Artist's Statement

     I am a collector, an organizer, and a densifier of surfaces.

     I began this work in May 2001, though the seeds of discontent had been placed inside me years before. Desiring to lose some of my ego, I implemented the automatic technique of "frottage" (French for "rubbing"). It was an invention of Max Ernst's (a displaced German), during the heyday of the surrealist 1920's.
     In May 2001 I sat in a metal chair in my semi-secluded backyard and rubbed my first frottages with a graphite stick. The bricks, the tree bark, the picnic table, the metal chair I was sitting on, the street lamp I'd picked up off the ground years before, all yielded images through the textural sense that were barely visible to the eye. Touching becomes a new seeing.
     Frottage is about the organization of chance elements - whatever is in the environment is the goddamn goods: what else is there? Frottage makes the world easier to project meaning on to.
     There are some similarities to music in this work for me: the searching aspect of improvisation and the discovery involved.

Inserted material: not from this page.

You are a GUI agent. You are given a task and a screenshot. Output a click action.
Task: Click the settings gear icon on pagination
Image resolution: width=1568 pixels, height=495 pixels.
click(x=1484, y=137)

The way that one must somehow conclude, causing the materials to interact in a cohesive fashion, what one has started. To this end, I always add some intentional hand-drawing to bring out the underlying "meaning" of the piece. Conscious control is minimal, but previously veiled ideas and psychic elements are uncovered - this has more than a slight connection to dreams (I have composed a number of musical "Dream Interpretations" over the years). And I leave these elements in a highly ambiguous state intentionally - rather than fixing an image to a "known emotive charge", I prefer to leave the eye-pools open to interpretation. Vertigo.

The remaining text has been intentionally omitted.